Convert the part of the entries that opens with the line containing "Download PDF of verse An-Nisaa 153" and closes with the line containing "tap(798, 246)" into a Markdown table with the columns Row and Line. Number the rows, and leave out blank lines.

Supplied entries:
[Begin]
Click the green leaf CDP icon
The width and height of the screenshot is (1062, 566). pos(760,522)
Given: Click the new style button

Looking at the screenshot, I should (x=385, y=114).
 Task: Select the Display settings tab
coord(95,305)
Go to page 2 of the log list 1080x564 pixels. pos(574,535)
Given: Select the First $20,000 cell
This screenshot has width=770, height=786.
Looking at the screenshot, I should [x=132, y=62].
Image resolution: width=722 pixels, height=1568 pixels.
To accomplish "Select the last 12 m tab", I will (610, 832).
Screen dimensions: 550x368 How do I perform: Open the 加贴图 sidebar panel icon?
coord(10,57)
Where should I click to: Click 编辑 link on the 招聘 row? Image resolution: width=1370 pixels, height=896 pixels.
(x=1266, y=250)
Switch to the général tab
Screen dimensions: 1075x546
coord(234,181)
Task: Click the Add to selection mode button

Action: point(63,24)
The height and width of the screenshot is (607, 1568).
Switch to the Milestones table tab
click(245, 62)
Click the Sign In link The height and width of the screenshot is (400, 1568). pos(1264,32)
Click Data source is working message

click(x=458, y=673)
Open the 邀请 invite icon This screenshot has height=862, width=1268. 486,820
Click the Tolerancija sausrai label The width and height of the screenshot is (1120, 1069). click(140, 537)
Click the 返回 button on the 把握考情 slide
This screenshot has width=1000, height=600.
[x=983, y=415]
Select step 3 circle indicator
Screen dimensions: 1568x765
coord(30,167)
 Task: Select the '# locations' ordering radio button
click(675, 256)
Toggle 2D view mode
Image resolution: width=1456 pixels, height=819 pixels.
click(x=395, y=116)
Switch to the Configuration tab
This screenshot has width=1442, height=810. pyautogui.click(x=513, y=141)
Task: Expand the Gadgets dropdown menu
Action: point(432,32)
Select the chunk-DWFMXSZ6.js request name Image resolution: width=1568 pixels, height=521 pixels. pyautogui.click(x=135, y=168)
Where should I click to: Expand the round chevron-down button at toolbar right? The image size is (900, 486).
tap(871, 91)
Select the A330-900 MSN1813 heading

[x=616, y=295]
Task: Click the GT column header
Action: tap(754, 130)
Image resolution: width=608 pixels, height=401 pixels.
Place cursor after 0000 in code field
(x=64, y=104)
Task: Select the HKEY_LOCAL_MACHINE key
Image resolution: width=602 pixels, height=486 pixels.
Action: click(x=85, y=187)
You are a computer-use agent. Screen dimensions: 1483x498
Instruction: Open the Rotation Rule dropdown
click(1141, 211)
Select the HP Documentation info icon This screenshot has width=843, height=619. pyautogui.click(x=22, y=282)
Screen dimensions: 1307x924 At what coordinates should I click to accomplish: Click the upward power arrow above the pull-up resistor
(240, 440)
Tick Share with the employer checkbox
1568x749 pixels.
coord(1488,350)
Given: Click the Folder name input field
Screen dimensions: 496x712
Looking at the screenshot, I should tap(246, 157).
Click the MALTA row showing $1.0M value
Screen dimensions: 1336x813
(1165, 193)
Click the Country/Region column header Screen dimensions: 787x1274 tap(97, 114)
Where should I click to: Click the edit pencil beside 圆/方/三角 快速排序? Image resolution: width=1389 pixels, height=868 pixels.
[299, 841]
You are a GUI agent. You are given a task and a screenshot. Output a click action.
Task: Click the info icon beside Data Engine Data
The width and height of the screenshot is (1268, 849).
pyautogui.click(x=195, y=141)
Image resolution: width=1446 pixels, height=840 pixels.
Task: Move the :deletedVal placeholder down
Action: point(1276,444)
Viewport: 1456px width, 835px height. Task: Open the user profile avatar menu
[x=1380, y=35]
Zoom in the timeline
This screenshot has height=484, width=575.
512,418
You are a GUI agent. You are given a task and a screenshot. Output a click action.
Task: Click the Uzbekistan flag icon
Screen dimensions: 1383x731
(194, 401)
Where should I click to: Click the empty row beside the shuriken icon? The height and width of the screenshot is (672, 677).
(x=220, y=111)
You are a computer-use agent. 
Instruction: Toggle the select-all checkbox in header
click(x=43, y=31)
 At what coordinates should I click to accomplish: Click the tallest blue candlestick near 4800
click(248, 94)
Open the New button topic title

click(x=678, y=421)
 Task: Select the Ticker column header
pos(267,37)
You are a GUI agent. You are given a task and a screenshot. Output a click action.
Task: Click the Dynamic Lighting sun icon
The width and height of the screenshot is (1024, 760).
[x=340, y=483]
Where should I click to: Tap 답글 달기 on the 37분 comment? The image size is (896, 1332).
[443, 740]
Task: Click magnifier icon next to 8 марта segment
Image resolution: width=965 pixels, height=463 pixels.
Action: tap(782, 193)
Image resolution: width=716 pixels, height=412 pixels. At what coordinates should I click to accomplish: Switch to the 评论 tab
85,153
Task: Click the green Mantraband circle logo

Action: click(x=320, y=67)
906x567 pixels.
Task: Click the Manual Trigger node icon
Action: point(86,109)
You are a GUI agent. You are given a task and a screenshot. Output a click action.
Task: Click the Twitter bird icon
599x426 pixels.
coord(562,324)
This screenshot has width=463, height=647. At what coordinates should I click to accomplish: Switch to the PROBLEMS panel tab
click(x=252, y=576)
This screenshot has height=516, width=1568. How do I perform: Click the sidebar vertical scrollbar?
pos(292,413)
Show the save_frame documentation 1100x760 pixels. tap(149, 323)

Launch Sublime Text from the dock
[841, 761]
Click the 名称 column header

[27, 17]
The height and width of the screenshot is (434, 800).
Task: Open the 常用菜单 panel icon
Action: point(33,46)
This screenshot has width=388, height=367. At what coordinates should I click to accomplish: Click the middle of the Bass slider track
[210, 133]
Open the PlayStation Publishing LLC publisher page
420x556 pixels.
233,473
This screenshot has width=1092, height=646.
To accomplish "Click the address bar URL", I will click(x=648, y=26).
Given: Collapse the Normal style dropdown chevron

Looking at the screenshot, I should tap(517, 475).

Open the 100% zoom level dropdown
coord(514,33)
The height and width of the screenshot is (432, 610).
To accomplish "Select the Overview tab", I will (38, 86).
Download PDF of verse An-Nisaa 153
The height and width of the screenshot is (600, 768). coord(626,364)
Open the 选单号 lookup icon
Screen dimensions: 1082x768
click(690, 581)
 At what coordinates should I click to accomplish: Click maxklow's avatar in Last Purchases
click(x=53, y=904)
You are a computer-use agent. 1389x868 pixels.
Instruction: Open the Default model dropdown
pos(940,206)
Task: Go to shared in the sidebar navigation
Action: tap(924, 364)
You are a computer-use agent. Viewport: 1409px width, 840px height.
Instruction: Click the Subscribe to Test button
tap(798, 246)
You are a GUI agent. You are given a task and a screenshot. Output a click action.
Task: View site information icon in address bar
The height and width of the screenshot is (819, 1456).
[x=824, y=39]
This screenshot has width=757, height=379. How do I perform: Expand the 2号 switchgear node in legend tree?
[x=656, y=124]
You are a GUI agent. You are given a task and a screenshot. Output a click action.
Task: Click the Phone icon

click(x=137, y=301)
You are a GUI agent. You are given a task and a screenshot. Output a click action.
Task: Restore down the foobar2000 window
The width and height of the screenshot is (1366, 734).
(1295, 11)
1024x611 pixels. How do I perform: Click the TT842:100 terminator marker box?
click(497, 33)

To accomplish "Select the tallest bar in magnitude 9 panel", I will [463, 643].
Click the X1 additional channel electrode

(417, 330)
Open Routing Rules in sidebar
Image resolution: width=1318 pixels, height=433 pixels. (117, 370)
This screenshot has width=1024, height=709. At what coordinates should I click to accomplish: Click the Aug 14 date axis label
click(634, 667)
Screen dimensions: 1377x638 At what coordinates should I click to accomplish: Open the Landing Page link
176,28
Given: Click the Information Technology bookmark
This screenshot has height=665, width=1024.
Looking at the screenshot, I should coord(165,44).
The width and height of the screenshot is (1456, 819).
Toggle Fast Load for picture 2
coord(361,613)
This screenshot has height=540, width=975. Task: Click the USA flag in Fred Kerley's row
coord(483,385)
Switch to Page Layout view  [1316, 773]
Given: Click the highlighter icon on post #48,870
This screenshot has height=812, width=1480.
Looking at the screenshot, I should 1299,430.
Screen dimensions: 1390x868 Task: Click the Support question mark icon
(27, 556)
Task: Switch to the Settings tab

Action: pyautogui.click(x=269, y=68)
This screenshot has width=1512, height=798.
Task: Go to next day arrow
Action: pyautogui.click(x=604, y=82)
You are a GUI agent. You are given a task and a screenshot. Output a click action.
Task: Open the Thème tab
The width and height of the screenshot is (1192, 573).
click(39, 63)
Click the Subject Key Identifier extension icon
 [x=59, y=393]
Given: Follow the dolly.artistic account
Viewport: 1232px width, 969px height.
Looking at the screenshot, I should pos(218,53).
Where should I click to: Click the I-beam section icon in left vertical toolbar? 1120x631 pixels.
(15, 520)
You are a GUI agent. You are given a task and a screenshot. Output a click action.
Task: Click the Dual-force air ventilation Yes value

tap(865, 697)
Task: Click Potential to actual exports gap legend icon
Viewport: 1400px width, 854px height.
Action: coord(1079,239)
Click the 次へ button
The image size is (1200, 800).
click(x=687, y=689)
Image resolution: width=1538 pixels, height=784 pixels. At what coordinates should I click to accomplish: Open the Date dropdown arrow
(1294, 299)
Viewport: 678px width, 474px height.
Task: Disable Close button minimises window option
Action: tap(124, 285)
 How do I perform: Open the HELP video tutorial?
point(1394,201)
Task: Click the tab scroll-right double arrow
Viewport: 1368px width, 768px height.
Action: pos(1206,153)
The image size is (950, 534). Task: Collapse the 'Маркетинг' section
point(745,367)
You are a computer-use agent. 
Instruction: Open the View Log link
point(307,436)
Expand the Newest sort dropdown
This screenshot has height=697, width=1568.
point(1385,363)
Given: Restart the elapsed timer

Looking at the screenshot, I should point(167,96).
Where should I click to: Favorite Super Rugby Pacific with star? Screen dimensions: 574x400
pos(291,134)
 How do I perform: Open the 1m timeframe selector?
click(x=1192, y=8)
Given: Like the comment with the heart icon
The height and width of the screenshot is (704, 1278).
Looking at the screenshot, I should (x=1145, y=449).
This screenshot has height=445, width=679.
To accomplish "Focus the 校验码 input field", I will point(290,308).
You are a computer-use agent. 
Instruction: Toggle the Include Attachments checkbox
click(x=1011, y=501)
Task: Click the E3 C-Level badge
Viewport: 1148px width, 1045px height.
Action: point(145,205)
[End]
Result for this task:
| Row | Line |
|---|---|
| 1 | Download PDF of verse An-Nisaa 153 |
| 2 | The height and width of the screenshot is (600, 768). coord(626,364) |
| 3 | Open the 选单号 lookup icon |
| 4 | Screen dimensions: 1082x768 |
| 5 | click(690, 581) |
| 6 |  At what coordinates should I click to accomplish: Click maxklow's avatar in Last Purchases |
| 7 | click(x=53, y=904) |
| 8 | You are a computer-use agent. 1389x868 pixels. |
| 9 | Instruction: Open the Default model dropdown |
| 10 | pos(940,206) |
| 11 | Task: Go to shared in the sidebar navigation |
| 12 | Action: tap(924, 364) |
| 13 | You are a computer-use agent. Viewport: 1409px width, 840px height. |
| 14 | Instruction: Click the Subscribe to Test button |
| 15 | tap(798, 246) |